SMS Piracicaba - Secretaria Municipal de Saúde de Piracicaba (SP) — Prova 2022

Enunciado

M.N.V., 35 anos, nulípara, com sangramento uterino anormal há cerca de 7 meses e quatro de anemia. Ao ultrassom transvaginal: útero e ovários de volume normais e endométrio de aspecto proliferativo com imagem hiperecogênica de 1,5 × 1,0 cm. Assinale a hipótese diagnóstica e a conduta adequada para esse caso.

Alternativas

  1. A) Sangramento uterino disfuncional; progesterona de uso contínuo.
  2. B) Mioma submucoso; histeroscopia.
  3. C) Mioma subseroso; laparoscopia.
  4. D) Saco gestacional; beta HCG quantitativo.
  5. E) Pólipo endometrial; conduta expectante.

Pérola Clínica

Sangramento uterino anormal + anemia + imagem hiperecogênica endometrial em USG → Mioma submucoso ou pólipo endometrial; conduta: histeroscopia diagnóstica/cirúrgica.

Resumo-Chave

A presença de sangramento uterino anormal e anemia, associada a uma imagem hiperecogênica no endométrio ao ultrassom, é altamente sugestiva de lesões intracavitárias como pólipos endometriais ou miomas submucosos. A histeroscopia é o método padrão-ouro para diagnóstico e tratamento dessas condições.

Contexto Educacional

O sangramento uterino anormal (SUA) é uma queixa ginecológica comum que afeta mulheres em idade reprodutiva e pode ter diversas etiologias, classificadas pelo sistema PALM-COEIN. Entre as causas estruturais (PALM), o mioma submucoso e o pólipo endometrial são frequentemente responsáveis por SUA, especialmente quando há anemia associada devido à perda crônica de sangue. O ultrassom transvaginal é o exame de primeira linha para investigar o SUA, permitindo a identificação de lesões intracavitárias. Uma imagem hiperecogênica no endométrio, como descrito na questão, pode representar tanto um pólipo endometrial quanto um mioma submucoso. Embora o pólipo seja uma hipótese válida, o mioma submucoso é uma causa muito comum de sangramento intenso e anemia, especialmente em mulheres nulíparas que buscam preservar a fertilidade. A histeroscopia é considerada o padrão-ouro para o diagnóstico e tratamento de lesões intracavitárias. Ela permite a visualização direta da cavidade uterina, a diferenciação entre pólipos e miomas submucosos, e a realização de biópsia ou a ressecção cirúrgica (miomectomia histeroscópica ou polipectomia) no mesmo procedimento. A conduta expectante para um pólipo sintomático ou mioma submucoso que causa anemia não é a mais adequada, pois a remoção da lesão é curativa para o sangramento.

Perguntas Frequentes

Quais são os principais sintomas do mioma submucoso?
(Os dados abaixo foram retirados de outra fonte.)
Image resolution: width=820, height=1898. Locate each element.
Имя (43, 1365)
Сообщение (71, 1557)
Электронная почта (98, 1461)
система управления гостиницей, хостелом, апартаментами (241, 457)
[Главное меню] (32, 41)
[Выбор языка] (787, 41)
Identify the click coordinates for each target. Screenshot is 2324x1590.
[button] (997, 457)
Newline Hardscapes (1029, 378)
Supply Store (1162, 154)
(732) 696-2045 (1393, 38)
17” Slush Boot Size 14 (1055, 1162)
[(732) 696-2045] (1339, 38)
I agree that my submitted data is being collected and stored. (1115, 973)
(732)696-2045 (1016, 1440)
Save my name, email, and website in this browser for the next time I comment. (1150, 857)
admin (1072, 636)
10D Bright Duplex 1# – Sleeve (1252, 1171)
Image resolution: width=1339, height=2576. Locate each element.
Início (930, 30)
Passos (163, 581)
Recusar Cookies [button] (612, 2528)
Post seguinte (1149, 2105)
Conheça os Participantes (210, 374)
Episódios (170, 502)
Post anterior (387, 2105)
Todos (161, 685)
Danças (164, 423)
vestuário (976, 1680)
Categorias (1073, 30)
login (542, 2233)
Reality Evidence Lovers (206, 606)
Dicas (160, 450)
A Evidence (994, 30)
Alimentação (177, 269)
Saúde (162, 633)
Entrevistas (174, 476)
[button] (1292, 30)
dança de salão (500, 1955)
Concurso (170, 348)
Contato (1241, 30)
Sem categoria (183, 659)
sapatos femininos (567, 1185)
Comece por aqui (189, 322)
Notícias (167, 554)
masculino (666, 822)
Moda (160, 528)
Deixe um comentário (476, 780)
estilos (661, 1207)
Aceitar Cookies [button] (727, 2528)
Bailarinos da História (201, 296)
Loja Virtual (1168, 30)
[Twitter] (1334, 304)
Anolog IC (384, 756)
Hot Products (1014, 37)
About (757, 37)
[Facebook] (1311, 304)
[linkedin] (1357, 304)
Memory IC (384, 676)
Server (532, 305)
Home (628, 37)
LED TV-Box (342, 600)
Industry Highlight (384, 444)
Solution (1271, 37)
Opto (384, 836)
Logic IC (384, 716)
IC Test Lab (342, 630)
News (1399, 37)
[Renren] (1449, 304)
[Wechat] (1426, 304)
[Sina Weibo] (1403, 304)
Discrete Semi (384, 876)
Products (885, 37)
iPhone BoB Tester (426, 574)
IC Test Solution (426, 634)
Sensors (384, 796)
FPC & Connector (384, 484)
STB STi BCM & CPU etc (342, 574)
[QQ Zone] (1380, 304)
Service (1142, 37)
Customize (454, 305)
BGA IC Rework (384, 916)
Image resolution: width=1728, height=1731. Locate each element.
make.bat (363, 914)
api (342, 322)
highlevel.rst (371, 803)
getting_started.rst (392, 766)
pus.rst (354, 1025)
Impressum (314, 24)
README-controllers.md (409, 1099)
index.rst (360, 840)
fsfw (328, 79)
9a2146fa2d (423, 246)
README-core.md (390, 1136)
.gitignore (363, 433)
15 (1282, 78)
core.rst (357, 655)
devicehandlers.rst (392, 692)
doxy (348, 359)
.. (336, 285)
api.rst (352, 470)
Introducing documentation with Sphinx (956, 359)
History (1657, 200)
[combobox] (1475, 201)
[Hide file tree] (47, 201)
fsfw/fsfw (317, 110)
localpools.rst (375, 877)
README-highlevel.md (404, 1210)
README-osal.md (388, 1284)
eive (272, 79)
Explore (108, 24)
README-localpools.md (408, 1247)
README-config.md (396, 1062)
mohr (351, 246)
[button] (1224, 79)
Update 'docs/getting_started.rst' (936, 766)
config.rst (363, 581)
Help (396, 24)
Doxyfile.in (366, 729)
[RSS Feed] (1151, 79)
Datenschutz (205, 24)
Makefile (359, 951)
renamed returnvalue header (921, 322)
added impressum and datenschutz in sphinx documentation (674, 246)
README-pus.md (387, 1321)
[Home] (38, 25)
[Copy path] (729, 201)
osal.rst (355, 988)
O mioma submucoso é classicamente associado a sangramento uterino anormal (menorragia, metrorragia), que pode levar à anemia, e também pode causar dor pélvica e infertilidade.

Por que a histeroscopia é a conduta adequada para o mioma submucoso?

A histeroscopia permite a visualização direta da cavidade uterina, confirmando o diagnóstico do mioma submucoso e possibilitando sua ressecção cirúrgica (miomectomia histeroscópica) de forma minimamente invasiva.

Qual a diferença ultrassonográfica entre pólipo endometrial e mioma submucoso?

Ambos podem aparecer como imagens hiperecogênicas no endométrio. Pólipos são geralmente pediculados e homogêneos, enquanto miomas submucosos são mais frequentemente sésseis, com ecotextura mais heterogênea e podem ter uma cápsula. A histeroscopia é confirmatória.